One crucial question remains: Why did senior officials not do more to fix the underlying problem, which was a shortage of doctors and other clinicians while demand for medical care was soaring? After the appointment of a new secretary this summer, the department abruptly disclosed that it was short 28,000 doctors, nurses and other staff members and that some places, including Phoenix, acutely lacked clinic space.

Mish's ruling suggests Helman was scapegoated, her lawyers say. Seeking to convince people of "its preferred story line" that blamed her and others in Phoenix instead of senior officials, the department purposely made them "bear the brunt of the contrived political outrage," one of her law firms, Shaw Bransford & Roth, said in a statement, though it did not say whether she planned to appeal.

Her lawyers said they believe the department moved to fire her only after federal criminal investigators discovered emails between Helman and the consultant and turned them over to the VA.

The documents are not the first indication that senior officials knew of the Phoenix problems.

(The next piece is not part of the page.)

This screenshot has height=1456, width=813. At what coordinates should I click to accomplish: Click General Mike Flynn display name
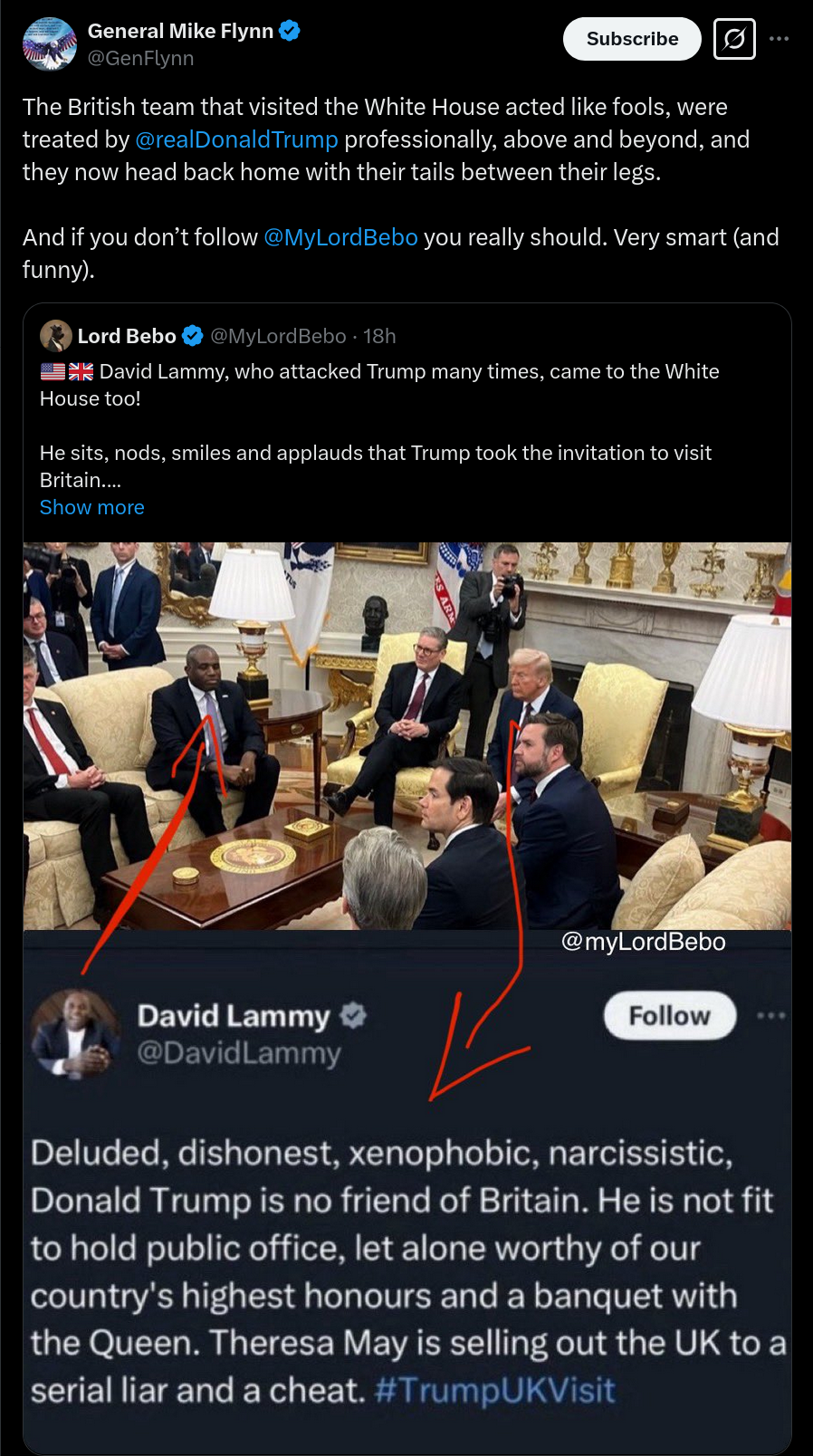(x=180, y=31)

In 2008, the inspector general found that it was "an accepted past practice" there to alter appointments to avoid waits over 30 days.

Two years later, a deputy undersecretary warned regional directors in a memo to eliminate improper practices being used to "improve scores on assorted access measures." In a telephone interview after the judge's ruling in the case, Bowers said that 2010 memo was written after she told the official of scheduling problems in Phoenix.